Rachel had no idea what to do with him, so she turned back to the turtles, of which she counted five.
“They’re something, aren’t they?” Walwyn said.
She was not sure how to talk to him, so she said whatever came to mind. It was the strangest thing. It was easy. Once she started talking, it became impossible to stop. She tried to stop, to speak less directly, but that cat was out of the bag. “I don’t understand how they can swim and swim like that.” She pointed to the tank. “They go around and around in circles.”
“They do have that tendency.” He was looking at her, not the turtles.
“They never seem to notice. But they have to notice. Don’t you think? Don’t you think they’re going around and around all the time thinking, ‘This is the same thing I just saw’?”
He confessed he didn’t know, had never thought about it.
She glanced at him, aggrieved. He had failed to wonder the same thing she did. “Would
you
keep swimming around and around if you knew there would never be anything else? They don’t have to do it. Here is a dry spot of ground—here, on these rocks.

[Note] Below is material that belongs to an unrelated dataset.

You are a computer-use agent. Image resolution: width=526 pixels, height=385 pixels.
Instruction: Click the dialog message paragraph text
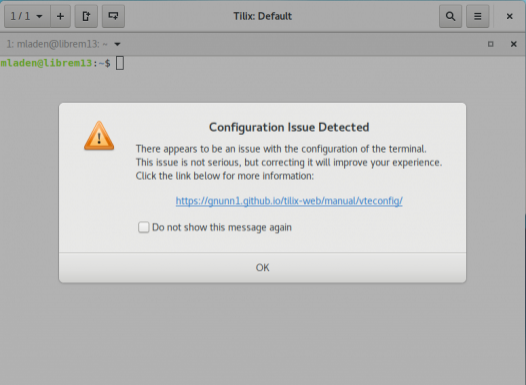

Why aren’t they resting?”
“I can’t think why,” he admitted.
“I can think of two reasons.”
“Tell me.”
His lopsided smile had returned and was threatening to distract her. She did her best to ignore it. She had a point to make. “One, the turtle doesn’t know he is living in the tank. So each revolution he makes, he thinks he has traveled to a new place. He never notices.”
“And two?”
“Two, he knows. He knows but he still swims.”
“Why would he do that?”
She scrutinized the turtles. Walwyn leaned in and regarded them with her, and together they studied the intricate patterning of each shell. The creatures propelled their ungainly bodies through gray water that had not been cleaned. Each pushed against an invisible current, neck ugly and straining as it thrust itself forward.
“You’ve studied them for some time, I think,” Walwyn observed. “I see you wandering in here. You must be an expert in the lives of turtles.”

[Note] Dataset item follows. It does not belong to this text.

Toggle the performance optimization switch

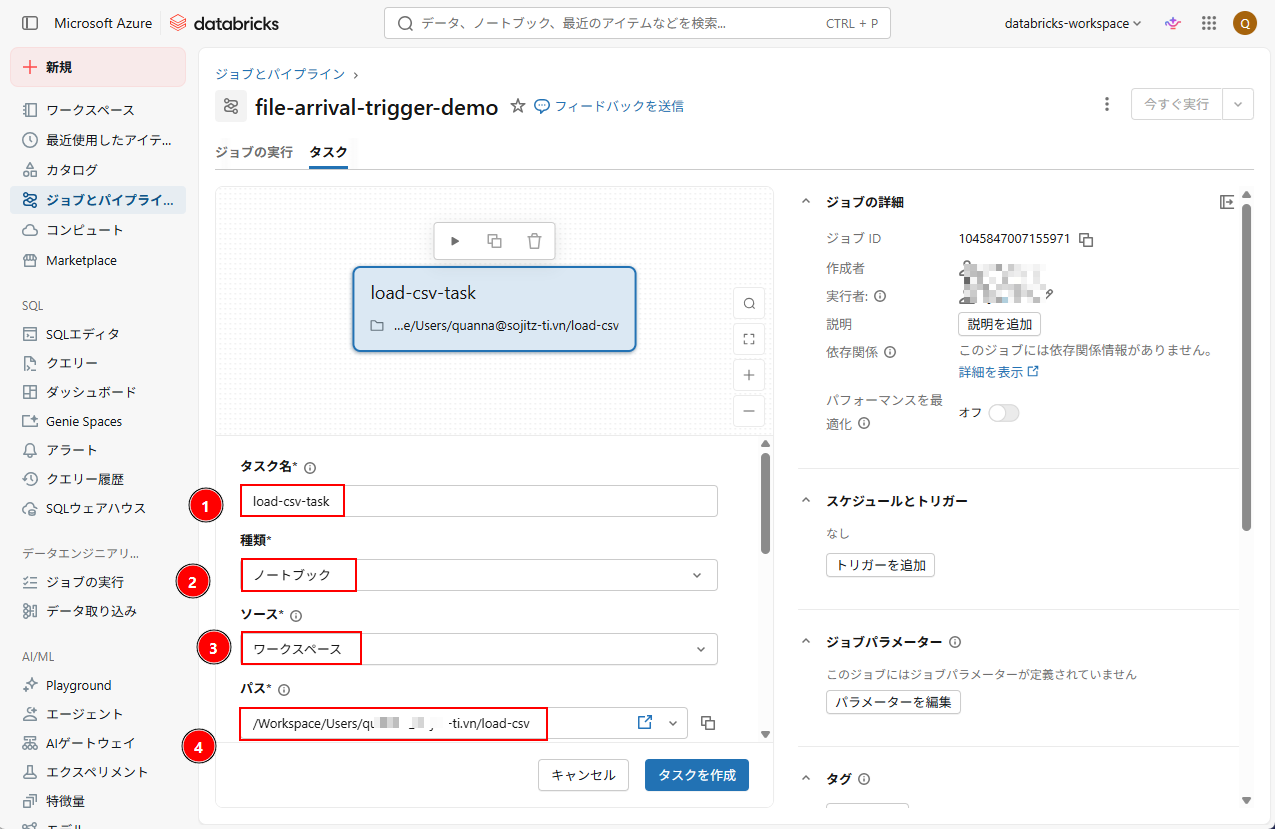pyautogui.click(x=1003, y=413)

She reddened. “The other room was too warm.”
“It’s just as warm in this room.”
“Well, it wasn’t earlier.”
“Well, indeed.”
His skin seemed to be throwing off heat—she could not tell the precise source.
“I am afraid I will be of no help to you in your contemplations,” he went on, “for I’ve never examined these creatures myself, at least no longer than it takes for the cook to bring them to me in a soup pot.”
Why was his skin so warm? She could not concentrate. Why was he talking so much? “You are some jester,” she murmured.
“I suppose I am . . . ” He trailed off. “Some silly old fellow.”
She was curious about him then. She began to interview him. “Where did you come from?”
He said he came from Moorfields.
“No, not where you live now, but where you lived before.”
“Before what?”
A good question, she thought. She had heard of his large household. She changed the subject. “Did you write all those pamphlets and Agreements of the People that the other Levelers are always talking about?”
“Some of them. But not lately. Lately I have not written much.”
“Why not?”
“I’m tired.”
“Of what? Writing?”
He nodded.
Rachel could not imagine tiring from something that could be done while seated. For a second time that evening she detested him. “How can you be tired of such a thing?” It was too intimate a question, and she apologized.
“Don’t be sorry,” he replied. “I suppose writing the same things over and over again becomes disheartening when nothing changes.”
She considered this. Then she said, “Maybe you know more about the lives of turtles than you think.” To hide her smile, she dipped her head. It was the wrong move, or maybe it was the right one, because he reached over and cupped her face in his hand, raising her chin to meet him, his thumb against the underside of her jaw, pressing up on that soft place surrounded by bone.